By the end of the show myself as well as my cameraman found our way to a back stage area where we got a chance to chop it up with Caskey, and Chi City. All in all the show was great. I’ll be keeping my eye on all of these artists as they progress in their careers.
The Loving Touch
November 29, 2014
Story and Photos by: Amber Lemons
Let me set the scene for you. You’re at a small bar that doubles as a concert venue. The place is packed with hipster men and women, and everyone seems to be having a good time. As soon as the first opener band strums a guitar chord, everyone cheers. Sounds like a great time, eh?
With my WXOU press pass and camera in hand, I spent my Saturday night chillin’ at The Loving Touch seeing Frontier Ruckus. Boy, was I glad I had the opportunity to attend this show!
The Kickstand Band was the first opener and they presented a chill vibe to. Most of their songs mentioned summer in them, and it made me wish it were! I can picture myself hanging out on the beach listening to them. The crowd seemed to agree with me because there was some head bobbing to the beat going on.
Mexican Knives took the stage next. The first thing I noticed was how laid back they all seemed to be. Most of them were drinking a beer when they began to play. This band is great if you are looking for grungy rock n’ roll. The lead singer, Ruth, had some vocals I was not expecting AT ALL. As soon as she opened her mouth I thought, “dang girl, get it!” Her voice is was powerful and I loved it. Mexican Knives had a bit awkward stage presence. Ruth would end up facing the opposite way than the crowd, which I found a bit odd.

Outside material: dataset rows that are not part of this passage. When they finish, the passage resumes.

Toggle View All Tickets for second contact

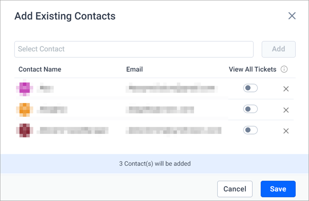250,109
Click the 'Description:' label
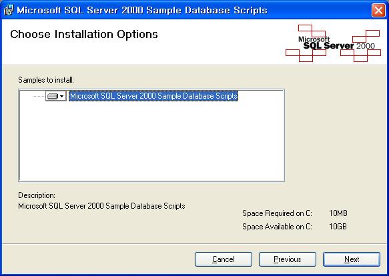The image size is (389, 276). (37, 195)
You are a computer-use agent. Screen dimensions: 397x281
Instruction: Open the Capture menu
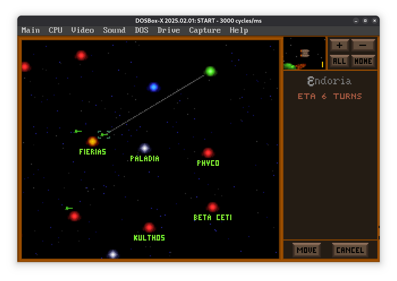pos(205,30)
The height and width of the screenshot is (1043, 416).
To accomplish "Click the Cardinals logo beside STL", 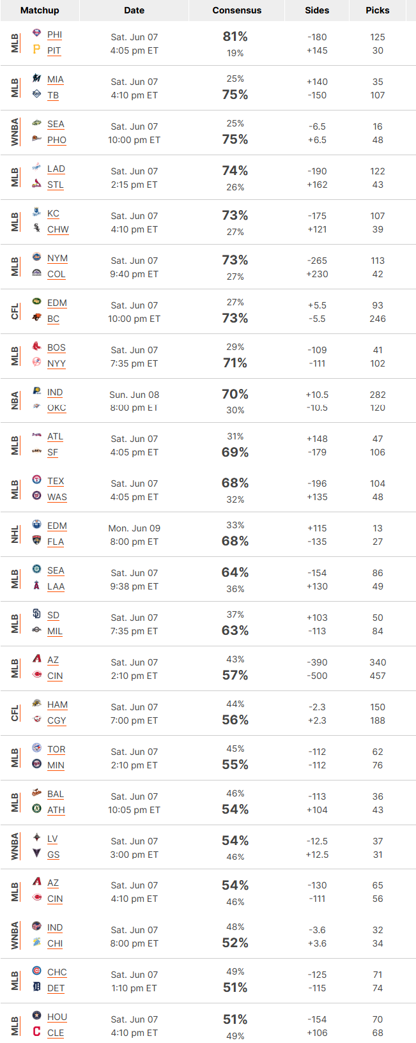I will pyautogui.click(x=36, y=183).
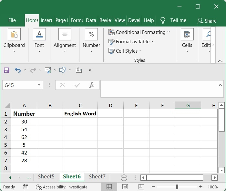Click the zoom slider handle
The height and width of the screenshot is (191, 226).
pyautogui.click(x=177, y=187)
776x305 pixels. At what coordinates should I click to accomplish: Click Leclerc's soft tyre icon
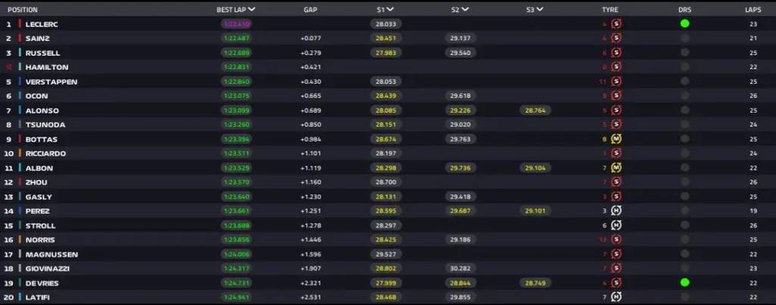pyautogui.click(x=616, y=23)
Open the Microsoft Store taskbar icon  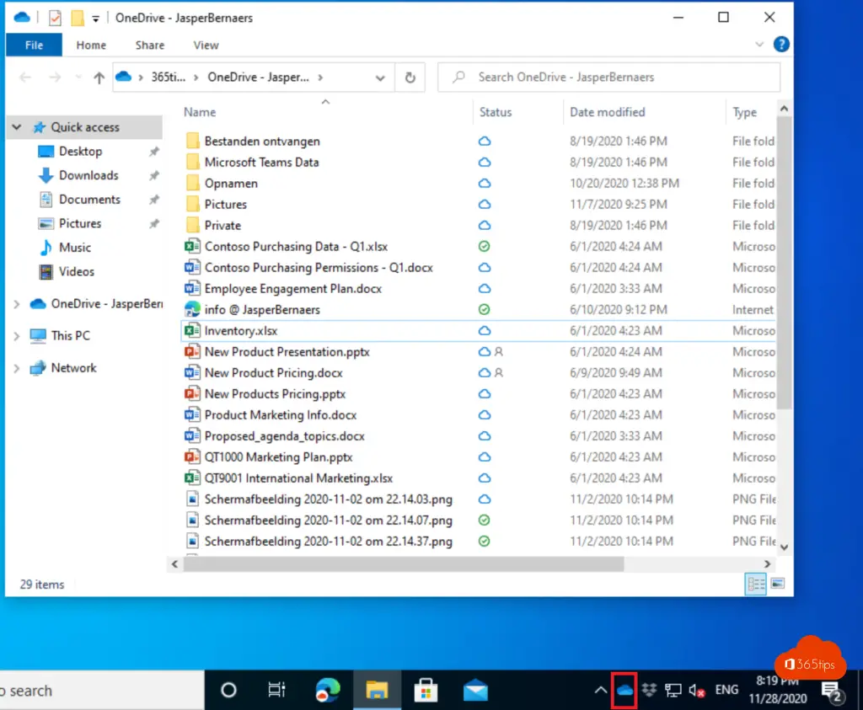426,690
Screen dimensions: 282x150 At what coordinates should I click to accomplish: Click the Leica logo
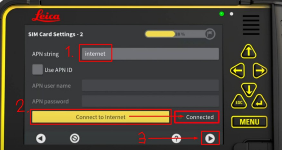[x=46, y=16]
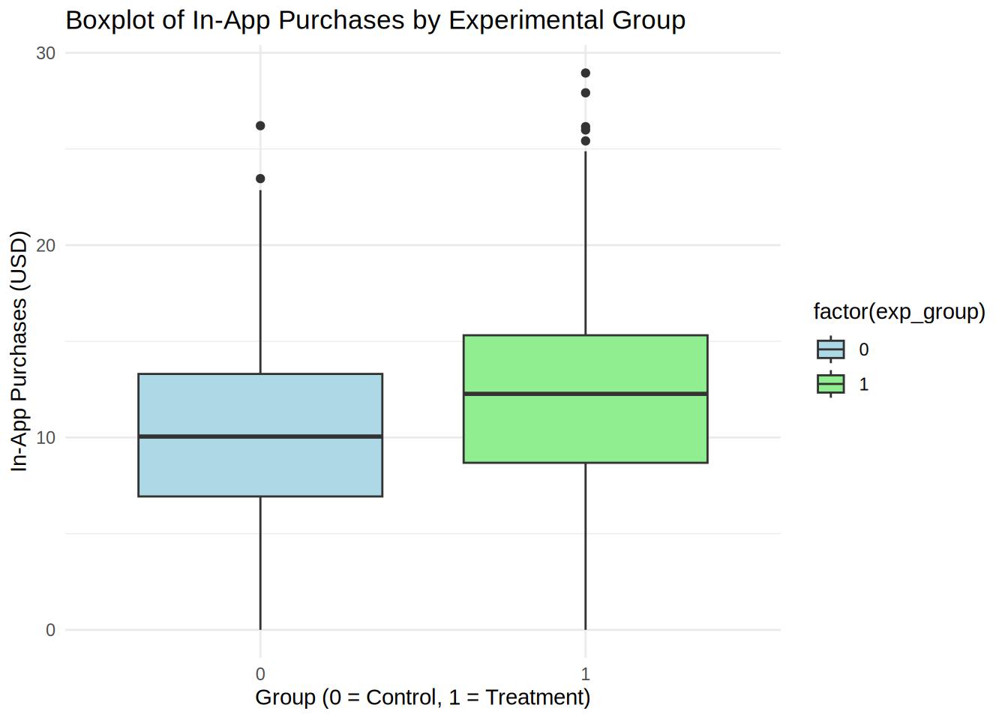Viewport: 1008px width, 720px height.
Task: Click the y-axis tick label 20
Action: (46, 245)
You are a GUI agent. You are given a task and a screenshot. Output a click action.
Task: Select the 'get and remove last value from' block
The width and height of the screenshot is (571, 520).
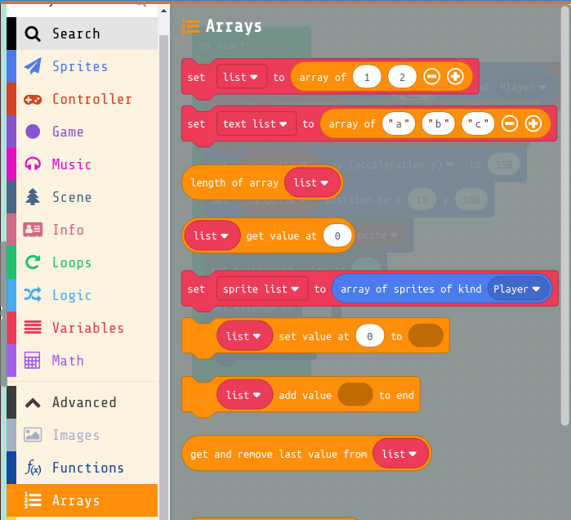[278, 454]
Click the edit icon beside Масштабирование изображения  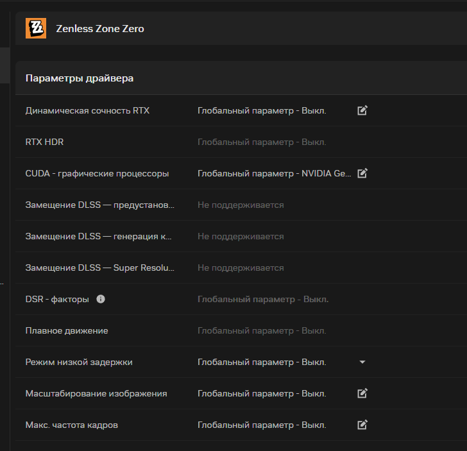tap(362, 393)
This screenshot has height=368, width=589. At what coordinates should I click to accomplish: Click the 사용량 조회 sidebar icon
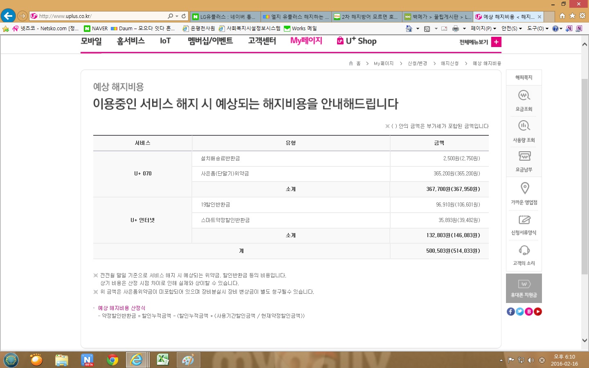[524, 126]
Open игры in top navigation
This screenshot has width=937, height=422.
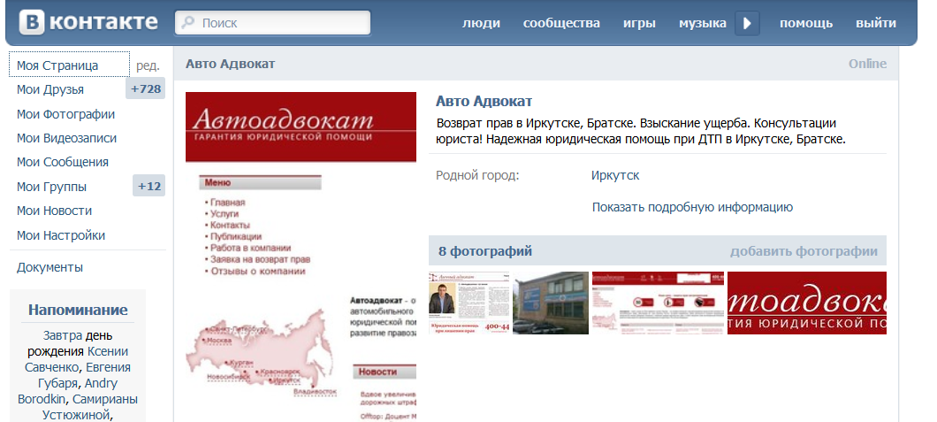[639, 23]
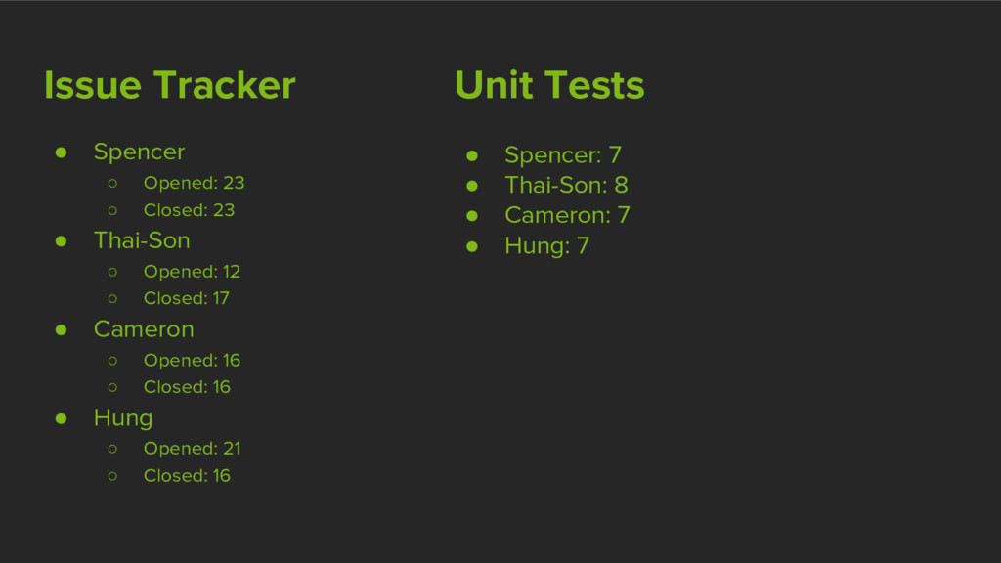
Task: Click the bullet dot beside Spencer: 7
Action: [472, 155]
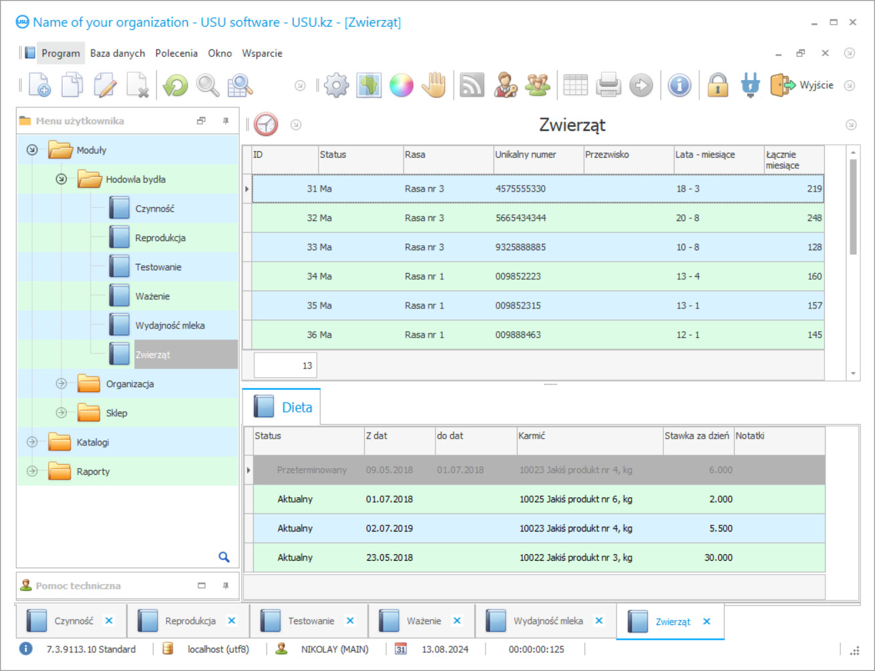875x671 pixels.
Task: Collapse the Moduły tree node
Action: 32,150
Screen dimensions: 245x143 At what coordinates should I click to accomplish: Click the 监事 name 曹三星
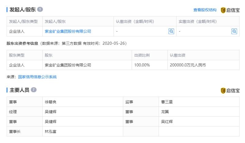pos(167,102)
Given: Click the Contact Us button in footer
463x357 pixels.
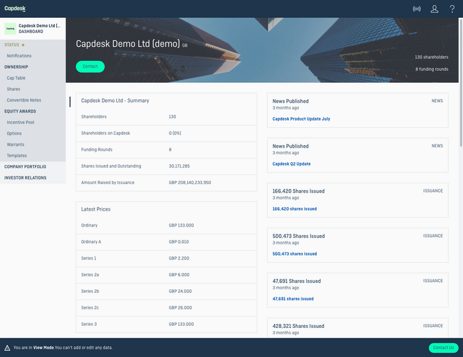Looking at the screenshot, I should pos(443,348).
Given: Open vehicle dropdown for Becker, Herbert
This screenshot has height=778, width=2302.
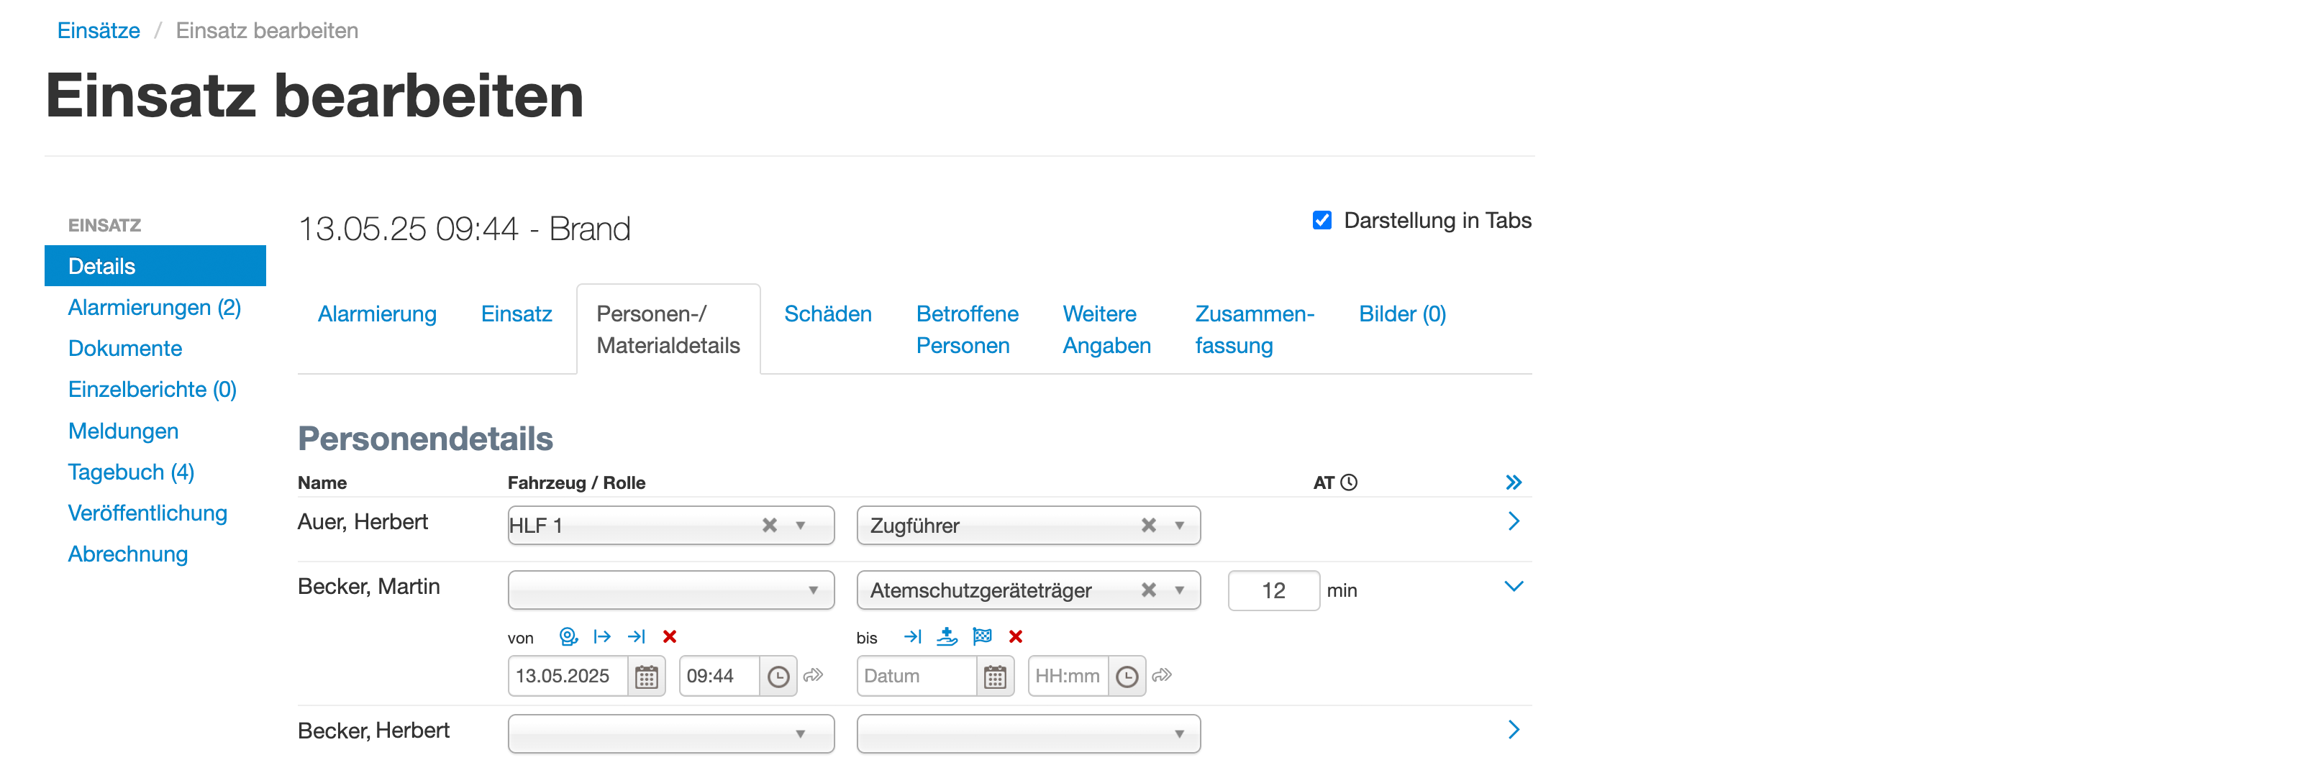Looking at the screenshot, I should [671, 733].
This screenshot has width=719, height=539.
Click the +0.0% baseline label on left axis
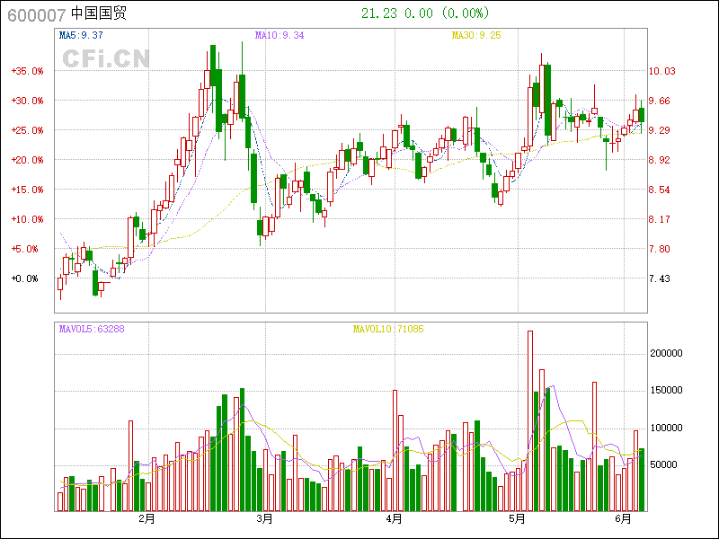(25, 278)
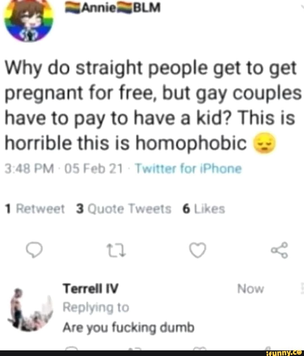
Task: Open the 3 Quote Tweets list
Action: [x=123, y=209]
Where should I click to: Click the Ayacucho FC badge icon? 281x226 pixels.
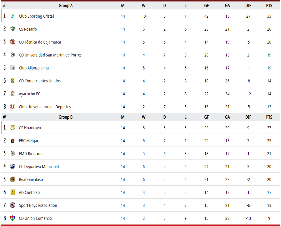pos(13,94)
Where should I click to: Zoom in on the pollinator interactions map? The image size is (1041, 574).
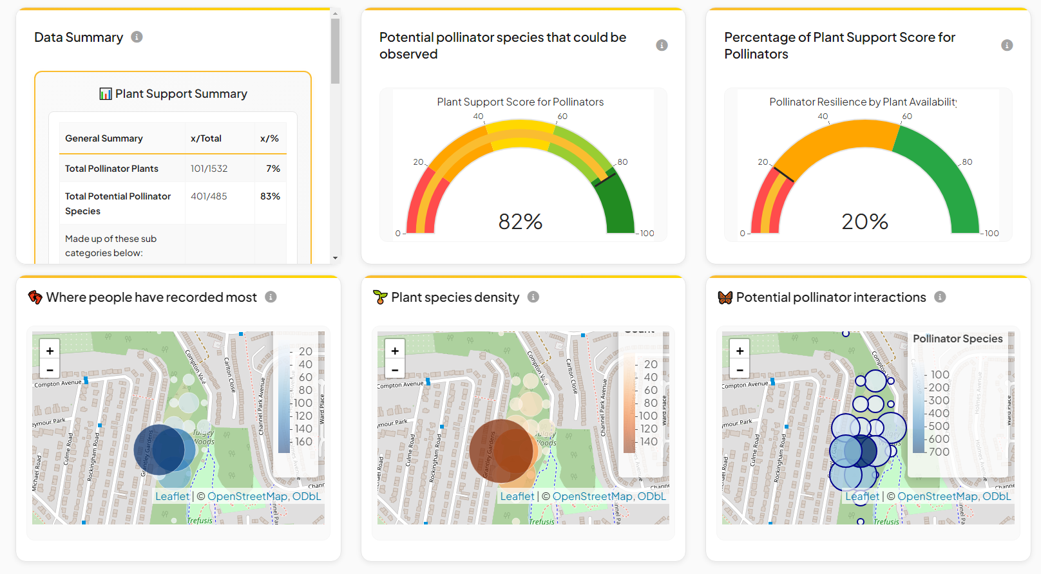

The crowd didn’t seem to care much though; they still hooted and hollered to show their appreciation.
Last but not least was the main act, Frontier Ruckus. You could tell the crowed was very excited for them to perform because almost every single person there fought their way onto the floor so they could be as close as humanly possible to the stage. I thought they had a great set list; a few of their older songs and some from their new 4th album, Sitcom Afterlife. We have this album at the station in our music library and I highly recommend you listen to it if you are into folk rock at all. I would describe their genre as garage band meets folk.
The band put on a great show, especially with the banjo and trumpet solos that the crowd loved. They were also very interactive with the crowd. It’s so much more fun when the band will actually talk to you rather than just perform and get off the stage.
At one point in the night, the lead singer, Matthew Milia, commented on how warm it was in the venue due to how many people were there. “This is the best kinda warmth, human generated warmth. Y’all should come live in my apartment with me all winter long.” Although I’m sure some of the fans would love to live with him all winter long, it might get a little crowded.
Overall, this was a great show with some great bands. I look forward to seeing all three of these bands again.